Change "consistent" to "uniform" in the thread on Julia machine learning interfaces, from "ScikitLearn.jl author here." to "much unspecified IMO.", and give that passage again.

▸ **QUOTED TEXT**
----

You may also be interested in GitHub - FluxML/Flux.jl: Relax! Flux is the ML library that doesn't make you tensor, GitHub - malmaud/TensorFlow.jl: A Julia wrapper for TensorFlow, and GitHub - cstjean/ScikitLearn.jl: Julia implementation of the scikit-learn API https://cstjean.github.io/ScikitLearn.jl/dev/.

I am also a bit lost on the current state of affairs.

I think there are currently 3 interface packages for machine learning / modeling interfaces: StatsBase.jl, MLBase.jl, and ScikitLearnBase.jl and the functions defined in those are (not surprisingly) partly overlapping (especially fit!() and predict()).

They differ in their focus but seem to have enough overlap that it seems like a fragmentation (akin to the one in data ecosystem) with different algorithm packages extending different one(s) of the above. I would appreciate if someone familiar with it would give a brief overview about the current state and (if possible) where it is heading.

Will there be a common main interface soon that each new algorithm should implement to take advantage of (to be developed) general purpose packages for feature selection, hyperparameter tuning etc?

ScikitLearn.jl author here. I started that project in part because it felt like StatsBase’s interface wasn’t consistent enough (across packages) to be usable at the time (eg. there were some very long github issues over whether the input matrices to fit! and transform ought to be N_sample X N_feature or N_feature X N_sample). Even today, the description of fit! is Fit a statistical model in-place., which leaves too much unspecified IMO.

----

▸ **COLLECTED MATERIAL**
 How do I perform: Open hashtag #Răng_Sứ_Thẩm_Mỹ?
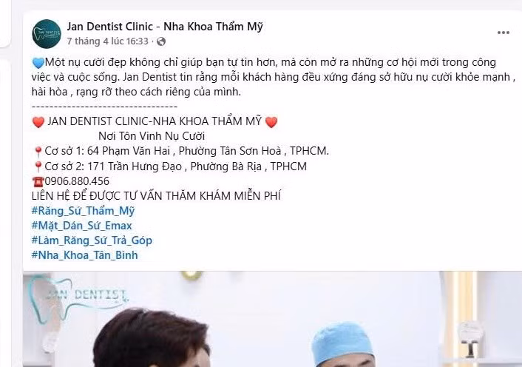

----

▸ **OUTPUT BELOW**
ScikitLearn.jl author here. I started that project in part because it felt like StatsBase’s interface wasn’t uniform enough (across packages) to be usable at the time (eg. there were some very long github issues over whether the input matrices to fit! and transform ought to be N_sample X N_feature or N_feature X N_sample). Even today, the description of fit! is Fit a statistical model in-place., which leaves too much unspecified IMO.